Please contact Prof Martin McCoustra ( for further details.

As recently demonstrated [1,2], Fischer-Tropsch chemistry is potentially an important catalytic chemistry in space environments at high temperatures (T>100 K) and pressures (P>>10-4 mbar) converting the dominant simple species (H2 and CO) into more complex organic molecules over transition metal catalysts. Moreover, it is likely that the similar Haber-Bosch chemistry may catalytically convert H2 and N2 into NH3 in such environments. Mineral phases (mixtures of oxides of silicon, magnesium, and iron) observed in space, are likely supports for the clusters of transition metal (Fe, Ni and Co) atoms necessary to enable these chemistries. 

This project, as part of the EPSRC-funded Astrocatalysis: In Operando Studies of Catalysis and Photocatalysis of Space-abundant Transition Metals (EP/W023024/1) programme, will address a fundamentally important question in such catalytic systems as to the size of the metal agglomerate that is the active site in the catalysis. We speculate that such clusters might range from the molecular scale (single to a few atoms) to truly metallic and even plasmonic clusters (when considering photocatalytic processes). Current work in the project is focussing on single and few atom systems. This project will open experimental explorations of cluster size effects in these catalytic processes.

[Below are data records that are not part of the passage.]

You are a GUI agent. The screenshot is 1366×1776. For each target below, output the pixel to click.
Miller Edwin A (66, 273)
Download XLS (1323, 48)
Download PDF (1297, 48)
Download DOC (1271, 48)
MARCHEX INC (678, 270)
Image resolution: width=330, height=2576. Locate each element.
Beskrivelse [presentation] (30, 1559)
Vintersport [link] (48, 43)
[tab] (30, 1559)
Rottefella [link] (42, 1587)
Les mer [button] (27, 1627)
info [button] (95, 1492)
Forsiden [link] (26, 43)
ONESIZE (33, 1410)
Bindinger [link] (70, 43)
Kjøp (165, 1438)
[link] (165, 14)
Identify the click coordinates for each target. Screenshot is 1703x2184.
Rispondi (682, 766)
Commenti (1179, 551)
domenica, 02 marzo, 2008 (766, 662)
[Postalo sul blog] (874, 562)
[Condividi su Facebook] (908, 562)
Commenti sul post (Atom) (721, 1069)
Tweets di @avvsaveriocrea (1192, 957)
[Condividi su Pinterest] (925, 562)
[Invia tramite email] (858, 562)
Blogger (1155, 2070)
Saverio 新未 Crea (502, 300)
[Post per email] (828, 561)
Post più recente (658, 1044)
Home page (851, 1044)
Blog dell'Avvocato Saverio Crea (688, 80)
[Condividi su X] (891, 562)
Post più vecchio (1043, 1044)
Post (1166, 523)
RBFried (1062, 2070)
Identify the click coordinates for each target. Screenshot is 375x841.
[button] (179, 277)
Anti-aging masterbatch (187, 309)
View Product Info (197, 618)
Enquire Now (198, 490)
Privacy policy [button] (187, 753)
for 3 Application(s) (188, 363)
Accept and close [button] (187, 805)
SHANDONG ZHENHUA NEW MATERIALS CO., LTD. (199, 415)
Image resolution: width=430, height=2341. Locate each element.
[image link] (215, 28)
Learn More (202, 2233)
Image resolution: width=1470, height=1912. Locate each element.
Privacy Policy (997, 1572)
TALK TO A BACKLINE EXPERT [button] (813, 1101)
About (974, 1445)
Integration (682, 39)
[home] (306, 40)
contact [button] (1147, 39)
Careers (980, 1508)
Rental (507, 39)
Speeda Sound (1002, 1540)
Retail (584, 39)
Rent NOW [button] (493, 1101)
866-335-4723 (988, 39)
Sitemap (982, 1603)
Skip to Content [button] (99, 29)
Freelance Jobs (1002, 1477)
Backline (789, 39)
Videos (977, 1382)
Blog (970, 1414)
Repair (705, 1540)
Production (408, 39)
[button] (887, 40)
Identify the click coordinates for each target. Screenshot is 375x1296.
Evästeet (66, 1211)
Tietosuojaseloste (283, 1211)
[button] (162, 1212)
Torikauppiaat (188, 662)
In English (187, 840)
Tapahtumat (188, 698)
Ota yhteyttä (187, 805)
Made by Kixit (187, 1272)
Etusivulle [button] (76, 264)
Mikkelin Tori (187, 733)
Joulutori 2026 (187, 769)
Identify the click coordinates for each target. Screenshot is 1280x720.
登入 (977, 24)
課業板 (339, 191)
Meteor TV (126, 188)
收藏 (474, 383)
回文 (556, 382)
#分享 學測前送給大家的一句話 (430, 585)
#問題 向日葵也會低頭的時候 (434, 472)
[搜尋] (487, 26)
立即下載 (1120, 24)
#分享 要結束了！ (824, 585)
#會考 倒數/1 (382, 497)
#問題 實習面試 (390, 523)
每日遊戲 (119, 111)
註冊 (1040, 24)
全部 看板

The project will be based in the Astrochemistry Group of Professor Martin McCoustra at Heriot-Watt University in Edinburgh. It will utilise the unique UHV apparatus developed there for studies of astrochemical processes on surfaces and in thin films to study adsorption and reaction on, and desorption from, relevant materials (sized-selected clusters deposited on a suitable substrate) under UHV. In addition, through collaboration with the Diamond Light Source (DLS) at Harwell near Oxford, we are planning equivalent investigations using beamline B-07 near-ambient pressure using X-ray absorption and photoemission spectroscopies to help us cross the catalytic pressure gap.